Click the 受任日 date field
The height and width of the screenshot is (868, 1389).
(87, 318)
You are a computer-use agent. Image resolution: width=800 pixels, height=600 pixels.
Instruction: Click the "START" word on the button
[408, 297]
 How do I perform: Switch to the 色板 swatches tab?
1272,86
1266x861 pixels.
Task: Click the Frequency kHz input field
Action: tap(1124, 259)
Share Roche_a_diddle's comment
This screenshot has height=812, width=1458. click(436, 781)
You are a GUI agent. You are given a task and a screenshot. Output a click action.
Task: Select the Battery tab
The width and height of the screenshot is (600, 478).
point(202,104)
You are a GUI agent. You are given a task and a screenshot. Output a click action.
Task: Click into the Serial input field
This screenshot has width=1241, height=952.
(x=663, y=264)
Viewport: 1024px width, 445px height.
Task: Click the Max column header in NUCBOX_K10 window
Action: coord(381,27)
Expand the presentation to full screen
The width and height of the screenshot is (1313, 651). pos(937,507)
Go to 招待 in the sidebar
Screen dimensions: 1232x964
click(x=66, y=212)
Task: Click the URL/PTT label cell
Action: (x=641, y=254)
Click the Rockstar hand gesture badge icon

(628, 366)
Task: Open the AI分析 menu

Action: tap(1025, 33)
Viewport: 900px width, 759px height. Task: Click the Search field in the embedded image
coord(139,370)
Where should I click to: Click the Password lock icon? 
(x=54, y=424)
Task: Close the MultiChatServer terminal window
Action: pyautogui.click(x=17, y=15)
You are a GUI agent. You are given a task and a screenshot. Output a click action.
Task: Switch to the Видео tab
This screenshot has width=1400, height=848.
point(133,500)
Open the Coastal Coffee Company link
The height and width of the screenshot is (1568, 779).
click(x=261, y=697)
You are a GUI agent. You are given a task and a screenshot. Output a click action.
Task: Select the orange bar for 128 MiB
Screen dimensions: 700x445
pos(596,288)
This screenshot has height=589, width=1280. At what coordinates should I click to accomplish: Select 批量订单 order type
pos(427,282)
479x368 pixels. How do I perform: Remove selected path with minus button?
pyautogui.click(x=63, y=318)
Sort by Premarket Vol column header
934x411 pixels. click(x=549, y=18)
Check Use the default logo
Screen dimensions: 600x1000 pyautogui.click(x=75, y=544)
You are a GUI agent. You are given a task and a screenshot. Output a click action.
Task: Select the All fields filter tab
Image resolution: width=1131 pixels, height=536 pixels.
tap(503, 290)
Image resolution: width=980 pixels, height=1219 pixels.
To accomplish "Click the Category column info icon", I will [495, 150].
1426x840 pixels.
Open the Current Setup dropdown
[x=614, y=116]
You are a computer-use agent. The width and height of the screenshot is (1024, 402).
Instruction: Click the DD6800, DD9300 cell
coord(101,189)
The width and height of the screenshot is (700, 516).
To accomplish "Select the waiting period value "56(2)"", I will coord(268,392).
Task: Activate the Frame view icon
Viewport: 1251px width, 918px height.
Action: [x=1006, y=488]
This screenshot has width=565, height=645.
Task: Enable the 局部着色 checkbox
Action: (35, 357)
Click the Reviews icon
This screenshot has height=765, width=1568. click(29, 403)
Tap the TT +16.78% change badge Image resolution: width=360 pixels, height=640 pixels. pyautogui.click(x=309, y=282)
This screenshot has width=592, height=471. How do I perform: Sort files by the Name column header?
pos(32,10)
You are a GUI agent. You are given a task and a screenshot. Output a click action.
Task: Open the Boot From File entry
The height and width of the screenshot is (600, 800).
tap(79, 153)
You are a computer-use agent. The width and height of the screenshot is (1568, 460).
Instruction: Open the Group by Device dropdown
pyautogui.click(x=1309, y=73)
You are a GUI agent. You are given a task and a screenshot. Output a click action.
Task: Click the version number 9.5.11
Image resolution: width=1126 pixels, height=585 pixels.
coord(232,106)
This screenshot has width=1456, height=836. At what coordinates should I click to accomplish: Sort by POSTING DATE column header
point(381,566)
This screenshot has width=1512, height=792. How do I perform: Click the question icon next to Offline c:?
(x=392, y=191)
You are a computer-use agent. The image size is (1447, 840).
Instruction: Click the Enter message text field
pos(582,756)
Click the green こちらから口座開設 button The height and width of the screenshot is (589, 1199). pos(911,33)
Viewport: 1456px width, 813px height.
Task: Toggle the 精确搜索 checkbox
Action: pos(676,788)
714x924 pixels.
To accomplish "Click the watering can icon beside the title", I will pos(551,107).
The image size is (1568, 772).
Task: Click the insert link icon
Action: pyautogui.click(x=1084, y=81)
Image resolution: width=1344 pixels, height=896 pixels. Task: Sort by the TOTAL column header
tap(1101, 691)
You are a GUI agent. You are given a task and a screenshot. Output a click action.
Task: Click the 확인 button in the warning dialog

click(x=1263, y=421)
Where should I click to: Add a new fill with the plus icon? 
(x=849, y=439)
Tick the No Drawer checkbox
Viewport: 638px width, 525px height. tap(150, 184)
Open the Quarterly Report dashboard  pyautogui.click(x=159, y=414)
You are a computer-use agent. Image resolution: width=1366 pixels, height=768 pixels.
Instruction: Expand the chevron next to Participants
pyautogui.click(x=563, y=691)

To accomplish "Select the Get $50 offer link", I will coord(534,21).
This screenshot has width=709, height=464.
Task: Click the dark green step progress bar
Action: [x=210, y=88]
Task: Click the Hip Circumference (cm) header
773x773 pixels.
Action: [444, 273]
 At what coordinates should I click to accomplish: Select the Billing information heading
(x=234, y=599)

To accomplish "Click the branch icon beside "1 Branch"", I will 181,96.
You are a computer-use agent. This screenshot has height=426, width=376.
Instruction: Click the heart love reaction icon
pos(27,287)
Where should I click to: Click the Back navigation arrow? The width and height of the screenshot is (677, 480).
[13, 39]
========================================
• [Exercise details]:
Count every line above that holds the string "computer" and give the total, nothing more.

• [Exercise answer]:
6